● **WHAT THE TASK REQUIRES**
Please go through the listing below and copy out each line that contains the word "height".

● **RAW DATA**
====================

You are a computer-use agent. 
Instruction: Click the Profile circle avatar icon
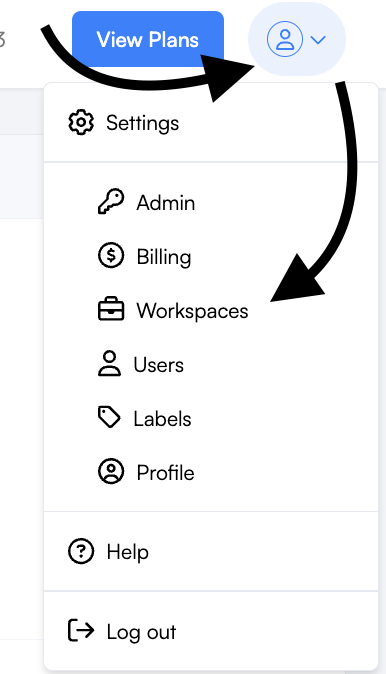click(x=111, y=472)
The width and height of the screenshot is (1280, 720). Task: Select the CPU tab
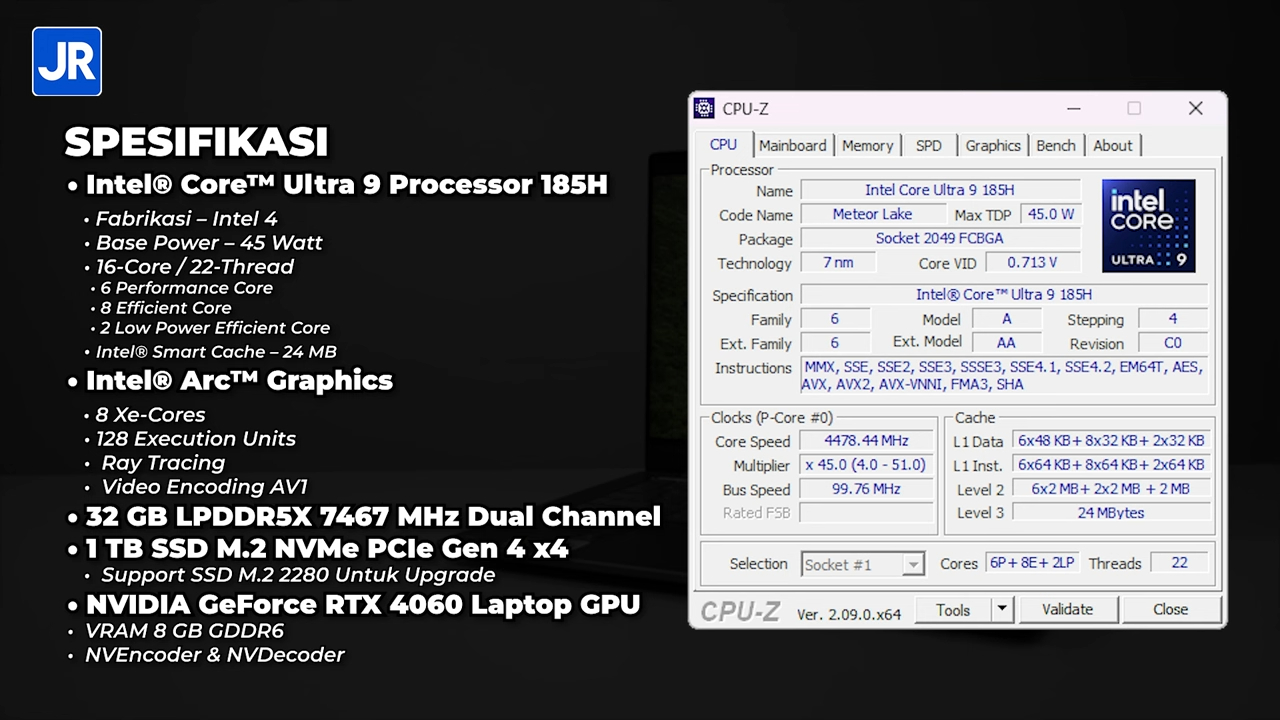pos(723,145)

====================

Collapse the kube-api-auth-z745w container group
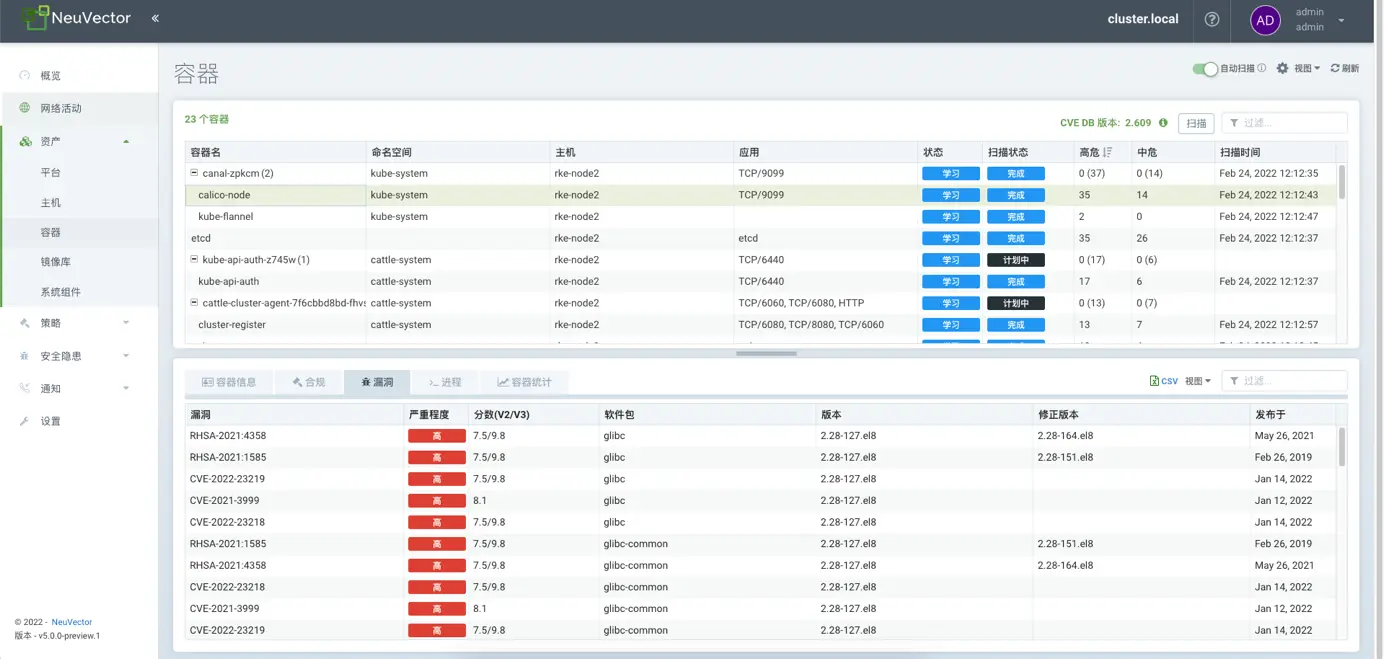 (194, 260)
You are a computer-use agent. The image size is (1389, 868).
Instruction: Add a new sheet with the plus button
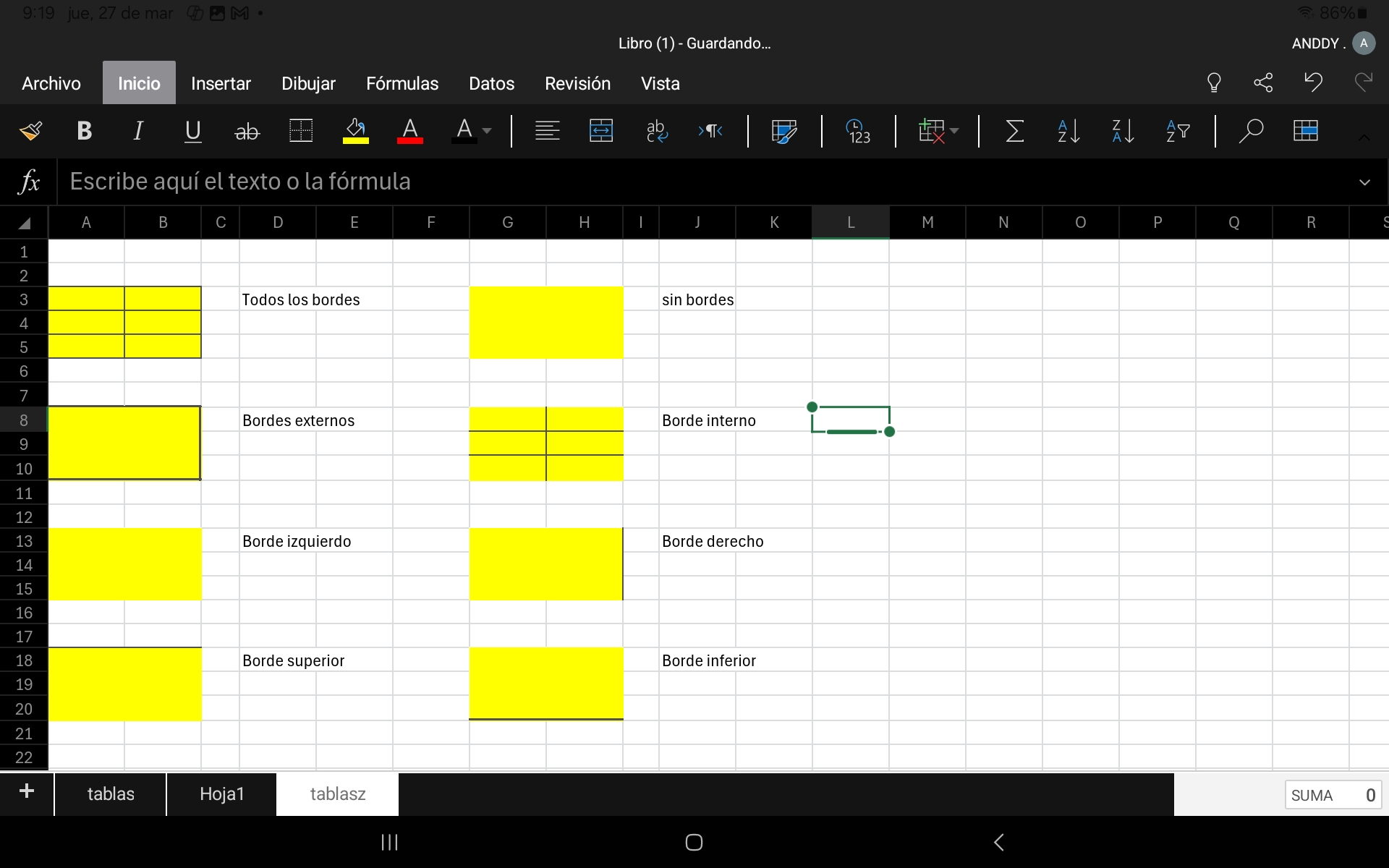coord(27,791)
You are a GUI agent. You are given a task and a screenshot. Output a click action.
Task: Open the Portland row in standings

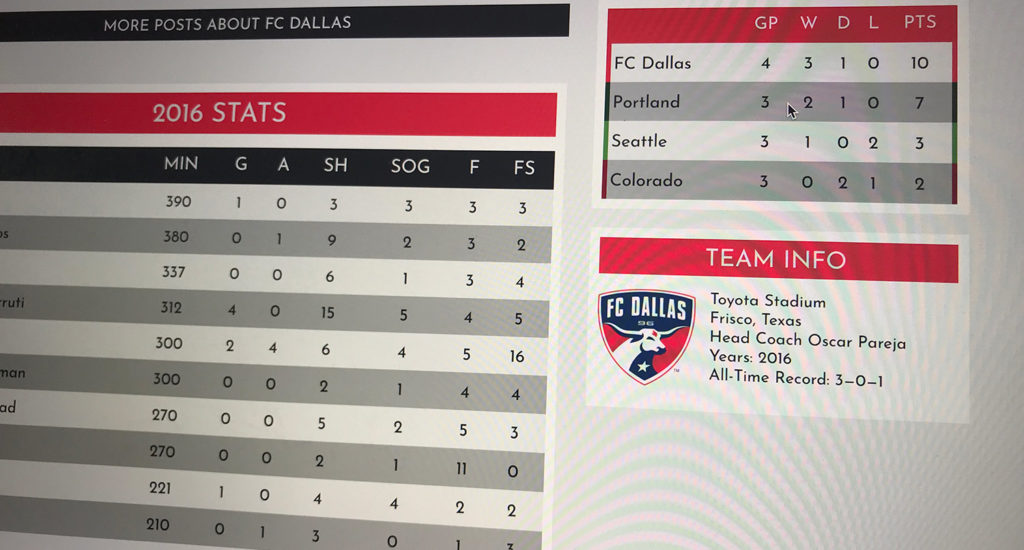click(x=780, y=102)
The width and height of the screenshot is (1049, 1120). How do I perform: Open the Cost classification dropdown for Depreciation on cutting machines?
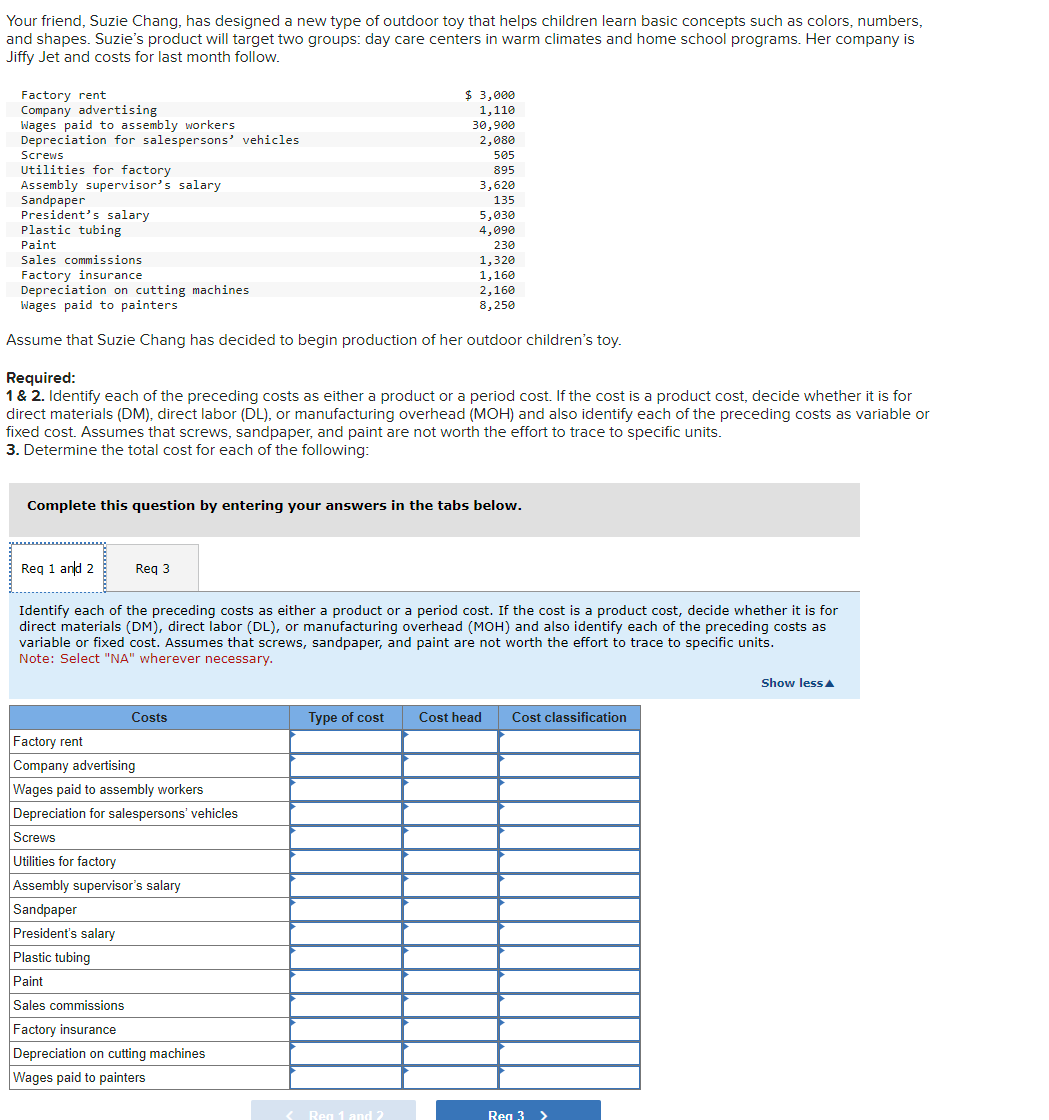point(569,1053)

====================

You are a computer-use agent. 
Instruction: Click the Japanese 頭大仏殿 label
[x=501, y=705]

====================

● **CORRECT RESPONSE**
The width and height of the screenshot is (1280, 720). Task: Select the CPU tab
The width and height of the screenshot is (1049, 1120). How do I perform: Open the Cost classification dropdown for Depreciation on cutting machines?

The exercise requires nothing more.